Our fire extinguisher training course enables you to manage fire situations in the workplace. Our bespoke training provides you with all the knowledge and practical experience needed to contain a fire at work.

It’s essential that everyone knows how to use a fire extinguisher safely and effectively. Our team of trainers have years of experience working in the fire service and are perfectly qualified to improve your fire extinguisher theory and practical experience. Our fire extinguisher training course ensures that your company complies with all relevant regulations.

The course will greatly benefit anyone who may need to operate fire extinguishers and other fire fighting equipment, the incorrect operation of which is ineffective and can in some cases be dangerous.

As with all our courses the fire extinguisher training we offer is based on the needs of your workplace as determined by your fire risk assessment, as well as your emergency procedures. The course will address all aspects of your risk assessment and ensure that you have the knowledge and understanding to carry out procedures as necessary.

Car Seat Program

Where and when can I get my child’s car seat installed/inspected?
Pacific County Fire District #1 has a car seat technician that inspects and can assist with installation for car seats by appointment only.
What do I need to bring to a car seat inspection if I need a new seat?
The vehicle, the parent or guardian and their ID, the child, the current seat, the payment, and an interpreter if the parent doesn’t speak English.

Do I have to live in Pacific County to get a car seat or have one checked?
We can check anyone’s seat. If you need a seat, you must live in Pacific County. If you live in another county, contact your local Safe Kids Coalition for assistance.

Can I get a car seat checked if I’m still pregnant?
Absolutely! There is no requirement for the child to be present during a car seat check. It is strongly encouraged, but not required. There is no fee for this service.

When can my child turn forward facing?
You want to have your child stay rear facing up to the maximum height and weight of the seat. The longer they stay rear facing, the safer they are in the event of a collision. Children that are younger than 2 and that stay rear facing are 75% less likely to be killed or injured in a vehicle crash.

Most children will need to transition from an infant seat to a convertible seat so that they stay rear facing, then can transition to forward faces once the child reaches the max weight or height of the seat. They cannot forward face prior to one years of age or if they are below 20 lbs per WA State law.

When can my child use a booster seat?
A child needs to pass the 5 step test in order to switch from a harness to booster seat. This usually occurs around 5 or 6 years old. They need to meet the minimum weight and height requirements and be mature enough to sit still and appropriately the entire ride, even when asleep.

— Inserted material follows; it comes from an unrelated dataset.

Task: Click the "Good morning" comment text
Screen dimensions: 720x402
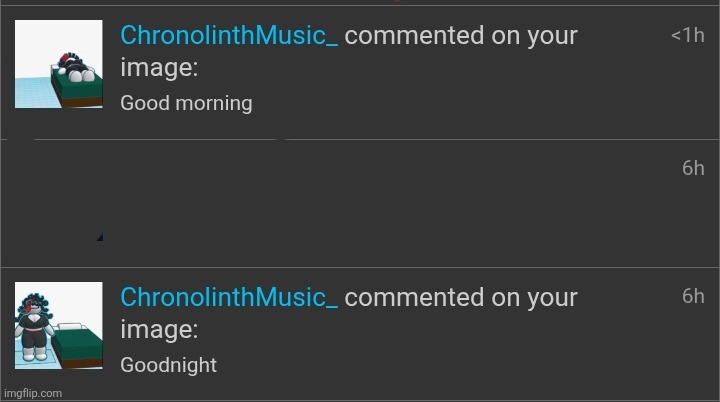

The 5 step test is as follows:

  1. Sits all the way back against vehicle seat or back of booster
  2. Knees bend at the edge of the vehicle seat, preferably feet touching the floor
  3. Shoulder belt fits evenly across the collarbone and sits flush with the torso
  4. Lap belt is low on the hips, touching the tops of the thighs
  5. Can stay comfortably seated this way the entire ride

NEVER use a booster seat with lap belt only! It requires a lap and shoulder belt.

When does my child no longer need to use a booster seat?
WA State law, RCW 46.61.687, requires that a child be in some type of child restraint until they Now kids over the age of four but under four-feet, nine-inches tall must use booster seats. That would keep kids in a booster until the ages of ten or twelve.

When can my child sit in the front seat?
WA State law, RCW 46.61.687, requires children to sit in the back seat until they are 13 years old.